WHAT YOU HAVE TO DO
Find how many lines below mention "label". Nothing but the number is needed.

Collected data entries
___

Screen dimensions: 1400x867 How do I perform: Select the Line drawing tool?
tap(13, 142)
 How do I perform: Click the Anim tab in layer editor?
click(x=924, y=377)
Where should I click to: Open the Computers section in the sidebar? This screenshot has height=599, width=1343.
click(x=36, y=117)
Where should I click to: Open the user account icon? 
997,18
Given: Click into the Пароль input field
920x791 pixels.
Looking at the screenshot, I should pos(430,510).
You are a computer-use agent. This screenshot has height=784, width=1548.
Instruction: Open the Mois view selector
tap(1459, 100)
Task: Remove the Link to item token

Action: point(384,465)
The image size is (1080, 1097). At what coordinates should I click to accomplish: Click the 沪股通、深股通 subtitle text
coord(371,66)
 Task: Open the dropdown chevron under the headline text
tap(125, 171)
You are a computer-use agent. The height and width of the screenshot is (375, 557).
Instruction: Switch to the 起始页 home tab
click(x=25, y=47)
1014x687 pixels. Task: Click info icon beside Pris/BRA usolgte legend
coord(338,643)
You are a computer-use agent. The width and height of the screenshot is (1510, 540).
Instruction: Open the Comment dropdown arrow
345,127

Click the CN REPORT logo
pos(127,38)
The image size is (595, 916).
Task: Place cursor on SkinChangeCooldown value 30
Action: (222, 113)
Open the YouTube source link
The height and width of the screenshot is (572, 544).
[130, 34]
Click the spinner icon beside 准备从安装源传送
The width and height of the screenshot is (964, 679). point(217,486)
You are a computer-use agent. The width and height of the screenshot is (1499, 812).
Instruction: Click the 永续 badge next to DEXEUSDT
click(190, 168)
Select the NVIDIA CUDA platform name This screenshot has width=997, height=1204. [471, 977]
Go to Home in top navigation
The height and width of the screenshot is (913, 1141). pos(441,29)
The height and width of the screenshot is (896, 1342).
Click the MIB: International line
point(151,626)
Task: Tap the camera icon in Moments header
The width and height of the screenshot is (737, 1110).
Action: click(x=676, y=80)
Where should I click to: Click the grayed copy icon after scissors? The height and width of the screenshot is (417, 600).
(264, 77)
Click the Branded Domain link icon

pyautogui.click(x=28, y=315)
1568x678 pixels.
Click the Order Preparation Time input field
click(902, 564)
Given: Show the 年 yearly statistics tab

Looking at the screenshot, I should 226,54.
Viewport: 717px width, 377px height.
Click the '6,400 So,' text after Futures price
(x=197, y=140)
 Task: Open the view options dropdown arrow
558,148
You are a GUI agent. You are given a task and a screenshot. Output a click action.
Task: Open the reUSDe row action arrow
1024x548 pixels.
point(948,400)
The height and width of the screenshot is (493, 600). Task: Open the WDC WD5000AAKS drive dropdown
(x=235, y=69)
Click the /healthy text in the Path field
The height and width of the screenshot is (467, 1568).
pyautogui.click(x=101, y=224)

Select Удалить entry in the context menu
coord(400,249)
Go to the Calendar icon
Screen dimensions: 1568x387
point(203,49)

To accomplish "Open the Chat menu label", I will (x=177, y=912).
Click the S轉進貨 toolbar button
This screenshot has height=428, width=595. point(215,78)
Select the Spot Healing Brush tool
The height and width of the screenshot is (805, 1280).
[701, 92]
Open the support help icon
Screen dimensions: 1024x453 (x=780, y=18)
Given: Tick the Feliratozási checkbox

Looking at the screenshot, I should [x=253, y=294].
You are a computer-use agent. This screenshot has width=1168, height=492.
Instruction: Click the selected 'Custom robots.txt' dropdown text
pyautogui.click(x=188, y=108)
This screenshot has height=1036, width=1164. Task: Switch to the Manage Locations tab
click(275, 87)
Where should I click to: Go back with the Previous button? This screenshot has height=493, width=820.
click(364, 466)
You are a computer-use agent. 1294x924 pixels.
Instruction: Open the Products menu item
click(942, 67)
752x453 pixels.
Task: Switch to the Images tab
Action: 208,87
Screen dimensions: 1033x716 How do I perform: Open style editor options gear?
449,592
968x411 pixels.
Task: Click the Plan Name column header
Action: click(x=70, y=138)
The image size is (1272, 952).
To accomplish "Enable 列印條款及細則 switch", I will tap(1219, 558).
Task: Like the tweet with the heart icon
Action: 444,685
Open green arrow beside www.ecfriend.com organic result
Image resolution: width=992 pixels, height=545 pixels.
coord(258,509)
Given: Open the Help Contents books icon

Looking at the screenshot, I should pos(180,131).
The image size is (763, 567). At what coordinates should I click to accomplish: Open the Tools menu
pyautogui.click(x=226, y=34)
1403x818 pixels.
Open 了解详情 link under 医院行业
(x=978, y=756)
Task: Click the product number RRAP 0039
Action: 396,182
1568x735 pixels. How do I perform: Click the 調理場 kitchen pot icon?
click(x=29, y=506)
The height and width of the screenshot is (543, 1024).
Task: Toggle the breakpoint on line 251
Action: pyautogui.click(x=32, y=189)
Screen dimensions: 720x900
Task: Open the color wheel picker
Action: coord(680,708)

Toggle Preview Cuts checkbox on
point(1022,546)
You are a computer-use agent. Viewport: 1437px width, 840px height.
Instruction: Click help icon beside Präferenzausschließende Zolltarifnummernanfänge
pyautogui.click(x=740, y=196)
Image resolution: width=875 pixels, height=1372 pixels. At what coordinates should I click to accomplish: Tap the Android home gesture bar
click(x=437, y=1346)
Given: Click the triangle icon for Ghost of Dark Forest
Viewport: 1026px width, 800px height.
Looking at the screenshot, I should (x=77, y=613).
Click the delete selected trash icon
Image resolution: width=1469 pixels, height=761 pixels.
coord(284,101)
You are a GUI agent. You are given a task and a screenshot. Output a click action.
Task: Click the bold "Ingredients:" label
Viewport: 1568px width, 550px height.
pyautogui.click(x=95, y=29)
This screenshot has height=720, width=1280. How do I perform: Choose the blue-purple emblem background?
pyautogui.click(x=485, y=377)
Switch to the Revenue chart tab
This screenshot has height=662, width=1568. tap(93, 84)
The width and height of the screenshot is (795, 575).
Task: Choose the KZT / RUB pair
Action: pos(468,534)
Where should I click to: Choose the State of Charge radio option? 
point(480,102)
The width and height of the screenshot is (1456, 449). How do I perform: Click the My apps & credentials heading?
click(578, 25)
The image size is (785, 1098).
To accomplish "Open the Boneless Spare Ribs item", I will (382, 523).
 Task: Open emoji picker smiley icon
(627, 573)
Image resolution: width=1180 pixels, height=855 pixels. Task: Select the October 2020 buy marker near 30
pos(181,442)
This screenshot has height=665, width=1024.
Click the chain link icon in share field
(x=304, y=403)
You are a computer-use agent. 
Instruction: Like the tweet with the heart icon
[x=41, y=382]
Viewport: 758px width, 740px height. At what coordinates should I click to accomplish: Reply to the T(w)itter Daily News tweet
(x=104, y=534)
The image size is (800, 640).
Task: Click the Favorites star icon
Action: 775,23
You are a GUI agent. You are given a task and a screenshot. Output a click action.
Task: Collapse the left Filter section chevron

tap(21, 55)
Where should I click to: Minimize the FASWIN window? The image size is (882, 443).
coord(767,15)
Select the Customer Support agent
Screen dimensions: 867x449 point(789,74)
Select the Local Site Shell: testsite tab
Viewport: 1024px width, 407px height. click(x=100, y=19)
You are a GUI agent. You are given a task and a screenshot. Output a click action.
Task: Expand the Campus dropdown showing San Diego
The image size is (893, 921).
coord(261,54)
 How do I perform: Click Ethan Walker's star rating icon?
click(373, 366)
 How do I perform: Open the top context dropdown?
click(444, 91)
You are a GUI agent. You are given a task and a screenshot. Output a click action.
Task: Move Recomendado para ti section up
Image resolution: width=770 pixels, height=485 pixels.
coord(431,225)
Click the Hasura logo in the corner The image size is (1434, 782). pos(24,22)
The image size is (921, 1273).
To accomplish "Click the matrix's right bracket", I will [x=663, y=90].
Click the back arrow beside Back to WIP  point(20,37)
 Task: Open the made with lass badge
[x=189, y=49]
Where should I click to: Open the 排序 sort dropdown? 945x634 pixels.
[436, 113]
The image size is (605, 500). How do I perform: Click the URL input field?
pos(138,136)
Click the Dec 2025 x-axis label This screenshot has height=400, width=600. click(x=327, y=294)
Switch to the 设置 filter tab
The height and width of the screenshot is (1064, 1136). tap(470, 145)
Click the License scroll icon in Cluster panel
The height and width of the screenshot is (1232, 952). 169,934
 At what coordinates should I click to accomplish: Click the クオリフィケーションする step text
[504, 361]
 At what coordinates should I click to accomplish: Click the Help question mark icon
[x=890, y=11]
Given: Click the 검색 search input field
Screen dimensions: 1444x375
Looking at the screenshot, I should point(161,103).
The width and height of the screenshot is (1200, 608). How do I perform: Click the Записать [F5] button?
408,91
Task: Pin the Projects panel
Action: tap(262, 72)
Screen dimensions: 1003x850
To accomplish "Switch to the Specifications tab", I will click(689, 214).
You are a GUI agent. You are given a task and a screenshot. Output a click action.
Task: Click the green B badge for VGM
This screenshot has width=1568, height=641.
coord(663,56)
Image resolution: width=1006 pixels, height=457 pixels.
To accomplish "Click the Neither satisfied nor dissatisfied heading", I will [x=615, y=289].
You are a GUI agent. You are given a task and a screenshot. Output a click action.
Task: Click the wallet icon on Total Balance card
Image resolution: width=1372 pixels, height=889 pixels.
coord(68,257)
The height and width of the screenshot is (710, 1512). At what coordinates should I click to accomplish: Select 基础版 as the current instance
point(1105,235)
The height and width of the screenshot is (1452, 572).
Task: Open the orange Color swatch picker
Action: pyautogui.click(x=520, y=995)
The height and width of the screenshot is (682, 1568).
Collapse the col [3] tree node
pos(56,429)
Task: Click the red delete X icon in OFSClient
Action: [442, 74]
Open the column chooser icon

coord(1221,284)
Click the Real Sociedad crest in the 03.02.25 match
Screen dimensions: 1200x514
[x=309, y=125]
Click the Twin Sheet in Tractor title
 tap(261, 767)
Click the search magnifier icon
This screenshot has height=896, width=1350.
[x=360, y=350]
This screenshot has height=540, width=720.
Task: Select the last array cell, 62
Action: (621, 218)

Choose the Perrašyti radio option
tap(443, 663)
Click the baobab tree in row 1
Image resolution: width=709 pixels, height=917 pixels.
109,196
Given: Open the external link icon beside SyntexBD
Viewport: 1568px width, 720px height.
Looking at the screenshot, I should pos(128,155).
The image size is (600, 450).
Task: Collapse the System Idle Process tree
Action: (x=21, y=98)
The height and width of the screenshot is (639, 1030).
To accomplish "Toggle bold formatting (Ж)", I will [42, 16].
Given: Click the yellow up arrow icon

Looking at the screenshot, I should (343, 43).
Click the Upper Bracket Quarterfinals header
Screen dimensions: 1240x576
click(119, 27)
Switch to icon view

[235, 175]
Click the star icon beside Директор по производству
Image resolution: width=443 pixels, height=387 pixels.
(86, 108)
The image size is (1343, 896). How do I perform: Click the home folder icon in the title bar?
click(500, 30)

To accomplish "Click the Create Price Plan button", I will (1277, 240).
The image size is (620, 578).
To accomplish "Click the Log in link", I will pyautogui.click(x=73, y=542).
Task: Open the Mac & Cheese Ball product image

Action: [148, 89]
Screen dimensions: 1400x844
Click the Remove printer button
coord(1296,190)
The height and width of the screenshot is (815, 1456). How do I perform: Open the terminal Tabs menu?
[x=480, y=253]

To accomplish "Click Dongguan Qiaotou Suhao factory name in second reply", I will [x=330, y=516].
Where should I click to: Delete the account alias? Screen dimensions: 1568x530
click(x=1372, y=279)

___

WRITTEN SOLUTION
3